Perth Festival Review: "Lé Nør" is mind-blowing
Simply put, Lé Nør is one of the coolest things I have seen on stage. This is an extremely creative and playful original production that never loses your attention across its 1.5 hours.
Walking into the PICA Performance Space, a black box theatre in the Perth Cultural Centre, audiences are immediately met with in-character actors lounging about the stage, warming up or just wandering about. What followed was a sort of hybrid between theatre and film- a faux foreign language film performed on stage. The performers took turns filming each other, with the resulting “film” broadcasted onto a projector centre stage, so that audiences could watch both the film and how each shot was made. The production utilises inventive camera angles, rotating sets, miniatures and lighting design, amongst other techniques. Some of the shots were mind boggling, some were hilarious in the disconnect between what was shown and how it was made.
“Lé Nør” translates to “the rain” in the Sólset language- a fictional island nation plagued by environmental catastrophe. The fictional language the production is performed in (with English surtitles) is an amalgamation of various languages, including French, Russian and Icelandic. The island was once a thriving population but is now home to only a small population that have been waiting for years for rain to arrive, surviving only on water rations in the meantime. At the centre of the production are the residents of an apartment block, as they relate to each other and themselves.
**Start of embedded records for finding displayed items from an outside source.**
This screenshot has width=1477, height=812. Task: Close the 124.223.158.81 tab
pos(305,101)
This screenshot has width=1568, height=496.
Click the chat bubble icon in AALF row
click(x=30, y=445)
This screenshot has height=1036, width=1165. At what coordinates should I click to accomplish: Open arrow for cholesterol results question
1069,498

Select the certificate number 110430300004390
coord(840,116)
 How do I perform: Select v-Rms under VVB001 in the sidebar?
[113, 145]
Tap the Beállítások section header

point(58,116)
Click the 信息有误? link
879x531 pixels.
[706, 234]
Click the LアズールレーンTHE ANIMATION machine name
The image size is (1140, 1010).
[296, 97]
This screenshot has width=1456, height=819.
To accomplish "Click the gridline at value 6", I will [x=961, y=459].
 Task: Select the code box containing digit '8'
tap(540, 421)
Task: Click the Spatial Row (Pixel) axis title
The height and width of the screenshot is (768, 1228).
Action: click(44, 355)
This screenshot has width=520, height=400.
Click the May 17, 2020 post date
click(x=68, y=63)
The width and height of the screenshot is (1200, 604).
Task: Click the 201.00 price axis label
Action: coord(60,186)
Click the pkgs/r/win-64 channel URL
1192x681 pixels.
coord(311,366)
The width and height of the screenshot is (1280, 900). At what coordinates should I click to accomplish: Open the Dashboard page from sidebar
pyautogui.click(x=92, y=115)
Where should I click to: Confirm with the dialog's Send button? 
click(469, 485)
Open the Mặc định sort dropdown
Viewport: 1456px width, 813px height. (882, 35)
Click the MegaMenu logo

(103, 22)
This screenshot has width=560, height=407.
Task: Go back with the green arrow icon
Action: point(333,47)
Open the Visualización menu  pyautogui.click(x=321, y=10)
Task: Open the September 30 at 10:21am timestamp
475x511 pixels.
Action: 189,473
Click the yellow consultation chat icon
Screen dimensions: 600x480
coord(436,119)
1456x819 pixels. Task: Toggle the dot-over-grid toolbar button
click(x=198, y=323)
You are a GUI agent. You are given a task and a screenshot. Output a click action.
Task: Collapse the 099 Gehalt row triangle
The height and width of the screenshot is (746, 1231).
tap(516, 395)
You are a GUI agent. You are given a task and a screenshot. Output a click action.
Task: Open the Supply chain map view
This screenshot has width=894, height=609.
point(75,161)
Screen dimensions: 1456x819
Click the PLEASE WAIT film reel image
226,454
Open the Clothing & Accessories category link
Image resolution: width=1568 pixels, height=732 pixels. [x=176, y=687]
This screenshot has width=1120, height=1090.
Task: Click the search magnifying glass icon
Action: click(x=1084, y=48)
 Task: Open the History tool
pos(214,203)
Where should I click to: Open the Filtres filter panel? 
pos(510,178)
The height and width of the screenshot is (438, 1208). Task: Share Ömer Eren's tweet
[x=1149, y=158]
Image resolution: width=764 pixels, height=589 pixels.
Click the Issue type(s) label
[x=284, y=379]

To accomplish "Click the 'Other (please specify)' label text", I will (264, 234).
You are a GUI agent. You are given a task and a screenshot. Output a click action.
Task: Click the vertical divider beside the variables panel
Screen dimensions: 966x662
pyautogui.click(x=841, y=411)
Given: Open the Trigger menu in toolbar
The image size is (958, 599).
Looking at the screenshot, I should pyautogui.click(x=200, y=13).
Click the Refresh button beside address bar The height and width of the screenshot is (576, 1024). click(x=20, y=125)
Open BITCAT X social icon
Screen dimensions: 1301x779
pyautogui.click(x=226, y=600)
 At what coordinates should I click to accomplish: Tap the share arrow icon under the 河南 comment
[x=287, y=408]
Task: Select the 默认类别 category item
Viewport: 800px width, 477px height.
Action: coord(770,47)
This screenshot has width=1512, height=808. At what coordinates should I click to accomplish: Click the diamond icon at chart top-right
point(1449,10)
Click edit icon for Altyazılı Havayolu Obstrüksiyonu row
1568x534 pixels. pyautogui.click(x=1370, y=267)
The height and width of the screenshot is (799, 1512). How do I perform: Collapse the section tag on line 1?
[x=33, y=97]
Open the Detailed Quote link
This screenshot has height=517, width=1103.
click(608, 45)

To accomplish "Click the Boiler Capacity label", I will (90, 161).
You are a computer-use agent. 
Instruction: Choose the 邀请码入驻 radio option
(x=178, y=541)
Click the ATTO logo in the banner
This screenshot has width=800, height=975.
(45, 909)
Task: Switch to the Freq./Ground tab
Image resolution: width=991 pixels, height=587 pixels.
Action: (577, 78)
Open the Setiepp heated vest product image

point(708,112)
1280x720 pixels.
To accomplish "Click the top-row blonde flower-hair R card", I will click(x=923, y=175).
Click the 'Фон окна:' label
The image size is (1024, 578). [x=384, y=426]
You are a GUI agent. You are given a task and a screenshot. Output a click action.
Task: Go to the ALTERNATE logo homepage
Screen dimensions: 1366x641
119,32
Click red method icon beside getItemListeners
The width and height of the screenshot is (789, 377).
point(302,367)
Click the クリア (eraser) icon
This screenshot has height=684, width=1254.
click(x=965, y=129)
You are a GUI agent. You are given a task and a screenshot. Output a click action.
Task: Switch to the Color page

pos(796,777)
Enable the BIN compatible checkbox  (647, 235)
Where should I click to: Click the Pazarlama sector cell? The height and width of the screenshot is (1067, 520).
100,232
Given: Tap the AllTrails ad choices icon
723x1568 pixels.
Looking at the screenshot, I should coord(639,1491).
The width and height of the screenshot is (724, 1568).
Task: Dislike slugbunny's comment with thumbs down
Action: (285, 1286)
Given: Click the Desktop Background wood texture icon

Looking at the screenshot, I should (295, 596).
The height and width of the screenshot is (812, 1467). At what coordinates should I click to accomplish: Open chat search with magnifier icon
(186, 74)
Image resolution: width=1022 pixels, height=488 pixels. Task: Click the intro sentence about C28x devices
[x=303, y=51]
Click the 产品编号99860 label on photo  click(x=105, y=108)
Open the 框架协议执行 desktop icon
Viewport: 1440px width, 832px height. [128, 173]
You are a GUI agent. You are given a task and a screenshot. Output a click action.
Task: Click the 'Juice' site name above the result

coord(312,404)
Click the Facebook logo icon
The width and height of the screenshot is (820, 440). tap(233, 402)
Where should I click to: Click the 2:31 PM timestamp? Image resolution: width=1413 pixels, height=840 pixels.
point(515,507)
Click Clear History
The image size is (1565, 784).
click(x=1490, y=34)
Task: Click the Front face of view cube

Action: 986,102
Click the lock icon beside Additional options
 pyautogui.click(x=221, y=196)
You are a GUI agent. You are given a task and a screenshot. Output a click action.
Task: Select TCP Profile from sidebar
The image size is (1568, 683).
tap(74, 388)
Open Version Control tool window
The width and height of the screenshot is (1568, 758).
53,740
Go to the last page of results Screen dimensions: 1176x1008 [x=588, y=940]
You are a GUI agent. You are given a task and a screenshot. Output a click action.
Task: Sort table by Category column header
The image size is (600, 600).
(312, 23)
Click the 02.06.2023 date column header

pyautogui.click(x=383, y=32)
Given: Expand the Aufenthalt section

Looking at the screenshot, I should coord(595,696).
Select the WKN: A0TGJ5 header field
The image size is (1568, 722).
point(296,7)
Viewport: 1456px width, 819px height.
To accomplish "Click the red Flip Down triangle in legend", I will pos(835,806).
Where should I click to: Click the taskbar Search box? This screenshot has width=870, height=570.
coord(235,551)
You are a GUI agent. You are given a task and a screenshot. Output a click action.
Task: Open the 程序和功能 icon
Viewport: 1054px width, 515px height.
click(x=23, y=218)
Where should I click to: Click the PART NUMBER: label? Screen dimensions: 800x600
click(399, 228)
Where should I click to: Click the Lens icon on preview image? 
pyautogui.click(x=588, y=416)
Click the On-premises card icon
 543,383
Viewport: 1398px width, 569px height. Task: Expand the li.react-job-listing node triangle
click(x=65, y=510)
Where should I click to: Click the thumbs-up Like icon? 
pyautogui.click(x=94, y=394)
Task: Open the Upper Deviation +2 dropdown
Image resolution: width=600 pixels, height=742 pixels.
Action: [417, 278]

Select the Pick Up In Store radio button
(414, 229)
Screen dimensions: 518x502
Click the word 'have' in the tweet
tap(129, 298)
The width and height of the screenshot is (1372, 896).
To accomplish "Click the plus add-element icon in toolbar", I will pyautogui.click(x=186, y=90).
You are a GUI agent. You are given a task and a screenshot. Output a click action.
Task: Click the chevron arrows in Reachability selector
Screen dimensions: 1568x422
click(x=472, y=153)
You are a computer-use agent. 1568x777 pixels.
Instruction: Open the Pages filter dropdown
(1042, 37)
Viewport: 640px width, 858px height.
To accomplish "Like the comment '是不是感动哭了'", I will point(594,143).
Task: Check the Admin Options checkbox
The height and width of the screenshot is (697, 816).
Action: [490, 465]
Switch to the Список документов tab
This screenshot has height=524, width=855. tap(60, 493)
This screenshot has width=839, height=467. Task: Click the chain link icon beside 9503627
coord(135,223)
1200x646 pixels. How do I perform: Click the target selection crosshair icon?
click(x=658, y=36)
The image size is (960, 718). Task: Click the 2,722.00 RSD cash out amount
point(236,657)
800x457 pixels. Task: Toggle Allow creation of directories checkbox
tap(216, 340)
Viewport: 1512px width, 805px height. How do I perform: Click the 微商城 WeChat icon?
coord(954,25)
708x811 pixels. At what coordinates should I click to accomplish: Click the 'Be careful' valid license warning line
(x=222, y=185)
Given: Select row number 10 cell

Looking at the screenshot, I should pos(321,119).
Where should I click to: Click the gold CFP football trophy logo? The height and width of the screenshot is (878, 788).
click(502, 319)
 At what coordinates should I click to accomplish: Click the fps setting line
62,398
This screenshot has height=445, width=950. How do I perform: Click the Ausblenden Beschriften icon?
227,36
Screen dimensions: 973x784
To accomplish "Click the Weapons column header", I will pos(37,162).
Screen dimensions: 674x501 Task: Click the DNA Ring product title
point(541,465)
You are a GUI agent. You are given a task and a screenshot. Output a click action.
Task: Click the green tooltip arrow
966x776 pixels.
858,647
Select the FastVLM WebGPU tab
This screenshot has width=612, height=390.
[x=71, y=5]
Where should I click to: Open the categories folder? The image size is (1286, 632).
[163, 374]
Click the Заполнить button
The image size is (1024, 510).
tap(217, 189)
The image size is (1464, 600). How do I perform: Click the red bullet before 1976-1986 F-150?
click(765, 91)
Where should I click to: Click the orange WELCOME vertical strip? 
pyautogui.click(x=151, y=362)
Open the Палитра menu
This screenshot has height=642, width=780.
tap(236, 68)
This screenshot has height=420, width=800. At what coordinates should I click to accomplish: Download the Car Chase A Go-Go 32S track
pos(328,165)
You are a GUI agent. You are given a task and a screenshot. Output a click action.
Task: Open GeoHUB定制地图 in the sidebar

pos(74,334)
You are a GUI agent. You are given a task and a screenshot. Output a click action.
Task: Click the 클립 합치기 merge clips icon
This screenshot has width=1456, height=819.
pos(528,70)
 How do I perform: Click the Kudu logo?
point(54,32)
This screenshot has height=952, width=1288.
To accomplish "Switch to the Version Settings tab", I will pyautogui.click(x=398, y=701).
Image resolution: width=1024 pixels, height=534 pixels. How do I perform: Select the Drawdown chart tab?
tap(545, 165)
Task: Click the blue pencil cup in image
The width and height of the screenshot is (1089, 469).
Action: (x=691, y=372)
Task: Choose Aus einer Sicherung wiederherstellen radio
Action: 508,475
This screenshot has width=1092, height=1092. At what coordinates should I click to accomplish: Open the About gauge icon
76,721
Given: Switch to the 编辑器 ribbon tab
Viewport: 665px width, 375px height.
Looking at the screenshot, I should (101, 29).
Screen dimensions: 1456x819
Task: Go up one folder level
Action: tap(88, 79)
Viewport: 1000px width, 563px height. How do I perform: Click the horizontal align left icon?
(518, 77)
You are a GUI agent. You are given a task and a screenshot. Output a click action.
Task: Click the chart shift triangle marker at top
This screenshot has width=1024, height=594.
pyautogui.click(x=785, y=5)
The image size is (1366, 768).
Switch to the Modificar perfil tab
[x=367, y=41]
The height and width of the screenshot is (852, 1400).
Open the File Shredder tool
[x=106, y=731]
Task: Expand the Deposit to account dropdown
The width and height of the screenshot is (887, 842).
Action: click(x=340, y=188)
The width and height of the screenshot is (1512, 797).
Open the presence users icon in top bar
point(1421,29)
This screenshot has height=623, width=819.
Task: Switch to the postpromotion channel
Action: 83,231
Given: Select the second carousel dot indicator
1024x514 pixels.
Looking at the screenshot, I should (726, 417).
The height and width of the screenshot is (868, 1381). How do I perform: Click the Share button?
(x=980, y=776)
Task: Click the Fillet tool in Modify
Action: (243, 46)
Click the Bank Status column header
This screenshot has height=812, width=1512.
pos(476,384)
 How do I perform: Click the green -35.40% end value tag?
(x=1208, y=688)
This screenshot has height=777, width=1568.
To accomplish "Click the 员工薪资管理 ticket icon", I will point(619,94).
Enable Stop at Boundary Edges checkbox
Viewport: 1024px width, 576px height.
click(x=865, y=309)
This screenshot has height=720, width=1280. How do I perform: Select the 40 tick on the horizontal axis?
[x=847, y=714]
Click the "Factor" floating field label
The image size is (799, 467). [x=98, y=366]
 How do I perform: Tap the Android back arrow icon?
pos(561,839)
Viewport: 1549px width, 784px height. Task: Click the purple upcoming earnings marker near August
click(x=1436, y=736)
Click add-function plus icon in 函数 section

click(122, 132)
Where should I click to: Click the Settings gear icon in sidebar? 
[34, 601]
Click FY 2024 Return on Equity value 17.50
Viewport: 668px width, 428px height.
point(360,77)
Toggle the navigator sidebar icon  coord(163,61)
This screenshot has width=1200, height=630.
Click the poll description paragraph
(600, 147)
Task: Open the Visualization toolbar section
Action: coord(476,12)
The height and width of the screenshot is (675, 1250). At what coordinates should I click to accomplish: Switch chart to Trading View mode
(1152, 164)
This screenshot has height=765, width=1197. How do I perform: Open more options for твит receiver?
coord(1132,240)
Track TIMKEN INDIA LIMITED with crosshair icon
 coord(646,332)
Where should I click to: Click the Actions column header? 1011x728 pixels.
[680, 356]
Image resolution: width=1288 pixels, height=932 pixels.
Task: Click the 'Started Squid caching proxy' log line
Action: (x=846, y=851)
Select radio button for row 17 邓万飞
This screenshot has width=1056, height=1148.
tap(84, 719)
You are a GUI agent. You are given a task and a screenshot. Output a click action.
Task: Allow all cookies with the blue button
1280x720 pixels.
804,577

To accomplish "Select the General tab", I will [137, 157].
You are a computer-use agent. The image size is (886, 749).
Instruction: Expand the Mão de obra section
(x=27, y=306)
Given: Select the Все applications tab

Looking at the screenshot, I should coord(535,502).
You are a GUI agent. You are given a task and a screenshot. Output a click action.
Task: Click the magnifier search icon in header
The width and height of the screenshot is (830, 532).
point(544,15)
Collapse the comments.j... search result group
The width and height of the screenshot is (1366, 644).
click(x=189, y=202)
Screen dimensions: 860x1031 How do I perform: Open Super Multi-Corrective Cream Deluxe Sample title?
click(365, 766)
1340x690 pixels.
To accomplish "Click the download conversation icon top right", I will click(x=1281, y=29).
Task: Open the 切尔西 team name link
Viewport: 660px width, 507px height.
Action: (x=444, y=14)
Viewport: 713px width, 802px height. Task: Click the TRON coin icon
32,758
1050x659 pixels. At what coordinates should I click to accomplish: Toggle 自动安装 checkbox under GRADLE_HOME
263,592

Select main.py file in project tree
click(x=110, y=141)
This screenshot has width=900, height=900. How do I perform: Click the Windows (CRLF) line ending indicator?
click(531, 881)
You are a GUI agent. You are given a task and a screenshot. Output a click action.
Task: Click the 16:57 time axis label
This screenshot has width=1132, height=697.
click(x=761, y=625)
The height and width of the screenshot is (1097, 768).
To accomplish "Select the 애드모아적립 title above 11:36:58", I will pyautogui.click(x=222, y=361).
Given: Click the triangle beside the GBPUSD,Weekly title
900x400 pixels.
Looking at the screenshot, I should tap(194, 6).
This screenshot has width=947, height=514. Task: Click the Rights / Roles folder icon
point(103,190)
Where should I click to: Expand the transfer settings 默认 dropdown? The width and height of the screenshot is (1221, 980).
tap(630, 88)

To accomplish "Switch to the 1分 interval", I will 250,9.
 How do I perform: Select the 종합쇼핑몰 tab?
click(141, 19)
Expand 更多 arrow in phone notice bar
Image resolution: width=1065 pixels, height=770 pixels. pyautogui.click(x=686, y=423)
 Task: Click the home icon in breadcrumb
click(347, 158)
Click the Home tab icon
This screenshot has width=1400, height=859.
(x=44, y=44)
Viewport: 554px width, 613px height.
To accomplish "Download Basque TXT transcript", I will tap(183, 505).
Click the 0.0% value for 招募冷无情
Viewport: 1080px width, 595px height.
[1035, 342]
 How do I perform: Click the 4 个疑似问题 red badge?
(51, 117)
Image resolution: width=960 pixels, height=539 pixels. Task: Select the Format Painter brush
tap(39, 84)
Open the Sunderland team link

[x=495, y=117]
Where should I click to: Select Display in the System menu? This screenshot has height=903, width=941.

What makes Lé Nør particularly special isn’t just the slick 80s aesthetic or the interesting concept. The fantastic script and performances elevate the film from a clever gimmick to something nothing short of spectacular. You know you are onto a real winner when the production would still hold up if it was simply either a film or theatre experience. The story is moving and gripping, the characters are likeable and realised beautifully, and the stylistic choices are all appropriately adapted to bring everything to life. A huge array of individuals went into realising this production such that acknowledging every single individual would be very difficult but suffice to say everyone involved nailed it. To make things better, The Last Great Hunt are Perth-based!
Finding the words to describe Lé Nør is a very difficult task, it just needs to be seen to comprehend. I was left in awe, and I keep finding things to dwell on the more I think about it. This is cannot be missed to all lovers of film or theatre, or just anyone looking to have their mind blown.